Reputation: 121
I have following code in my Stored Procedure written in SQL Server 2008:
select sum(Sum1)
from
(
select count(1) as Sum1 from Table1
UNION ALL
select count(1) as Sum1 from Table2
UNION ALL
select count(1) as Sum1 from Table3
UNION ALL
select count(1) as Sum1 from Table4
) as SumCount
There are more SELECT statements joined by UNION ALL. How I can rewrite the query to optimize performance? Does any other operator instead of UNION ALL will help to improve performance?
Upvotes: 1
Views: 114
Reputation: 424983
Your query is how I would do it, because it allows the optimizer to use data in the catalog to produce the answer, rather than table/index I/O.
There is another way to do this that I have never tried, but it might be worth a shot:
select count(*) from
(
select 1 a from Table1
UNION ALL
select 1 from Table2
UNION ALL
select 1 from Table3
UNION ALL
select 1 from Table4
) as SumCount
Let me know how it compares with your query.
Upvotes: 0
Reputation: 94884
This is about as fast as it gets. You want to count all rows from all tables and this is what you are doing. (To use COUNT(*)
would be more clear, though, as you want to count rows. Using COUNT(1)
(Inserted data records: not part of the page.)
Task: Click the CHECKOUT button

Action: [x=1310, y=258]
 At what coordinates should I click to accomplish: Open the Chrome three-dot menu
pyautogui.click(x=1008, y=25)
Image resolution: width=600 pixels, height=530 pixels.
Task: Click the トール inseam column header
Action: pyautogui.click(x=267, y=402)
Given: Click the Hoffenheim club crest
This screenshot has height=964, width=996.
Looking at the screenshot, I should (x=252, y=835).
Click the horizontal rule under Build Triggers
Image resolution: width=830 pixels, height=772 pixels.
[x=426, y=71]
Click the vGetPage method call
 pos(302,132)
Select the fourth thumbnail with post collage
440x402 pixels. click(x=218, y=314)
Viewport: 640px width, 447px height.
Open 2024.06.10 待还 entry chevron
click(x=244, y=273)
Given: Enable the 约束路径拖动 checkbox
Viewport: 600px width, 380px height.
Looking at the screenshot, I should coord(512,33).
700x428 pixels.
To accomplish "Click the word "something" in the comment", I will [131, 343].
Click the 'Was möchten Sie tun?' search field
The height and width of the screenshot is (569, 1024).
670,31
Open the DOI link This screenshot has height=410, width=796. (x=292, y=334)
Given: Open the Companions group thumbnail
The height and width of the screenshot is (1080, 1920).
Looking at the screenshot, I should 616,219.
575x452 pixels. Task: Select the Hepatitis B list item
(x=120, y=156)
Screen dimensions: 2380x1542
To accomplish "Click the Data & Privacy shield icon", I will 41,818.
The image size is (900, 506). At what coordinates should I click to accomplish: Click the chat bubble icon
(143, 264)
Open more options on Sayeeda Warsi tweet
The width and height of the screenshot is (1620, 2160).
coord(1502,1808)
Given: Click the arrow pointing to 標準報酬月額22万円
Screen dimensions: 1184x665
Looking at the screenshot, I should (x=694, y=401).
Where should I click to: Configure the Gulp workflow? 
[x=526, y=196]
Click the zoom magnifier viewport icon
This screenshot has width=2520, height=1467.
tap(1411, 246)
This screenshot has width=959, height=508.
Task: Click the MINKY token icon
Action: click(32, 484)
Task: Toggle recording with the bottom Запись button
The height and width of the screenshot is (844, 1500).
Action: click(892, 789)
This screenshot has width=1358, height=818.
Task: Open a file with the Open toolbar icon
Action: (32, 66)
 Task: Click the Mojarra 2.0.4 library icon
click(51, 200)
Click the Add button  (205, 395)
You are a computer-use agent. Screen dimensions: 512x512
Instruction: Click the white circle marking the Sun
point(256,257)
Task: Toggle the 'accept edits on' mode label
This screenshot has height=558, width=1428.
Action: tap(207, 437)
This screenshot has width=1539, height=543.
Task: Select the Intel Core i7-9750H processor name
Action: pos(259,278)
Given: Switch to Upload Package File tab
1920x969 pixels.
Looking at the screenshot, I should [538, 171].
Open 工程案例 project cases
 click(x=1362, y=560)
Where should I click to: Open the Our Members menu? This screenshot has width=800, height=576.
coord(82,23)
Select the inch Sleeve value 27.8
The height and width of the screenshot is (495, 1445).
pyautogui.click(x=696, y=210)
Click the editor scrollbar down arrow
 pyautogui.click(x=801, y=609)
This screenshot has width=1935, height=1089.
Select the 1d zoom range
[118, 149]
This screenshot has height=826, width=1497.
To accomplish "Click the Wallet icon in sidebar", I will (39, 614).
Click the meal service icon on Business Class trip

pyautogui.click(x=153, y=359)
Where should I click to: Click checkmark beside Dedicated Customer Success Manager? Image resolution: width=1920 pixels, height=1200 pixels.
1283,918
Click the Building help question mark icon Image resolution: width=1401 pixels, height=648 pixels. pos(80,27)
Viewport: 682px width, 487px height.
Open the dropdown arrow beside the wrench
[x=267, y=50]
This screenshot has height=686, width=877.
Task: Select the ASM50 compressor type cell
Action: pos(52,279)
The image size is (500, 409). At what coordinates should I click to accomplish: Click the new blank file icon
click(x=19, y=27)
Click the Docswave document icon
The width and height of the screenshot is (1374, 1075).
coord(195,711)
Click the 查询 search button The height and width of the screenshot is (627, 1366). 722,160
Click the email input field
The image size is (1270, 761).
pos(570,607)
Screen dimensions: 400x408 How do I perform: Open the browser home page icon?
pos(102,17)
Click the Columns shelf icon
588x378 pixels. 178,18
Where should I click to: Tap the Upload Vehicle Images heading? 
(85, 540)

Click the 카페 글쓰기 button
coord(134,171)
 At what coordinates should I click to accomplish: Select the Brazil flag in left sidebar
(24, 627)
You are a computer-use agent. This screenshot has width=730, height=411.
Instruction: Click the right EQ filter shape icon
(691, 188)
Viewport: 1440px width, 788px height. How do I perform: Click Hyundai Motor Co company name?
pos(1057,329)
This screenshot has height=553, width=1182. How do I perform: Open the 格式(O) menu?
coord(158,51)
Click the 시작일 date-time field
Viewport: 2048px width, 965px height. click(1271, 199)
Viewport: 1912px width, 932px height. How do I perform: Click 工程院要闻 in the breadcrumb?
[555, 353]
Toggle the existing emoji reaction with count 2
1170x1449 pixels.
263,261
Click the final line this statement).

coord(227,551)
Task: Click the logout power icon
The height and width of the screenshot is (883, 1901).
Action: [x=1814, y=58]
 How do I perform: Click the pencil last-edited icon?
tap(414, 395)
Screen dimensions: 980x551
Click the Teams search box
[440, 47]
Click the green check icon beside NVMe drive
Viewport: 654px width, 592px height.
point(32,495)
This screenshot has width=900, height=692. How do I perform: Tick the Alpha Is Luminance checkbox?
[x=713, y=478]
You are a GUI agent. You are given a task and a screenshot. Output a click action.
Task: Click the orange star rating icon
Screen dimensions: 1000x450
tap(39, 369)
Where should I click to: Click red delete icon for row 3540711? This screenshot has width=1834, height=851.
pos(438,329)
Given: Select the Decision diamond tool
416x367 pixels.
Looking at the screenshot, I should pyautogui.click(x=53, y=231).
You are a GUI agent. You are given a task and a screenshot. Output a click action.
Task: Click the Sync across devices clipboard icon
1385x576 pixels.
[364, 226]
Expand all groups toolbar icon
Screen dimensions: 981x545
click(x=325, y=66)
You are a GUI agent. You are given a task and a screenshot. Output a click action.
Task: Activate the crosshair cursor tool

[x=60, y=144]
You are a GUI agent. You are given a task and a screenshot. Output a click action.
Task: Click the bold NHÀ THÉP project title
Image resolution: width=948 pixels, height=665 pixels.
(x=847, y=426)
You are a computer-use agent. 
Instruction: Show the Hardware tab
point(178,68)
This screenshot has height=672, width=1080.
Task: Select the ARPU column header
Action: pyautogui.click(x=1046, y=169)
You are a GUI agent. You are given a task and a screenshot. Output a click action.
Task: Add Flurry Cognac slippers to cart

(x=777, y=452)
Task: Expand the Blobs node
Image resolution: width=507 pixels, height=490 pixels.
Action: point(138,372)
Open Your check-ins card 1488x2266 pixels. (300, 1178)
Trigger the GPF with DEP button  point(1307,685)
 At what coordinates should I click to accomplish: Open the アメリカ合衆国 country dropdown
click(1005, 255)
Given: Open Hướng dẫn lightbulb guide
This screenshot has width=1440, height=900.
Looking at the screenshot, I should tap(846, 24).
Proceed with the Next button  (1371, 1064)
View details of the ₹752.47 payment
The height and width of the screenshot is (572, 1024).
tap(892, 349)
means count all rows for which a generated 1 is not null, but of course the dbms optimizes this to COUNT(*)
internally.)
You can also try:
select
(select count(*) from Table1) +
(select count(*) from Table2) +
(select count(*) from Table3) +
(select count(*) from Table4);
which is even more readable I think. I suppose that the dbms will use the same execution plan though. Well, you can still try.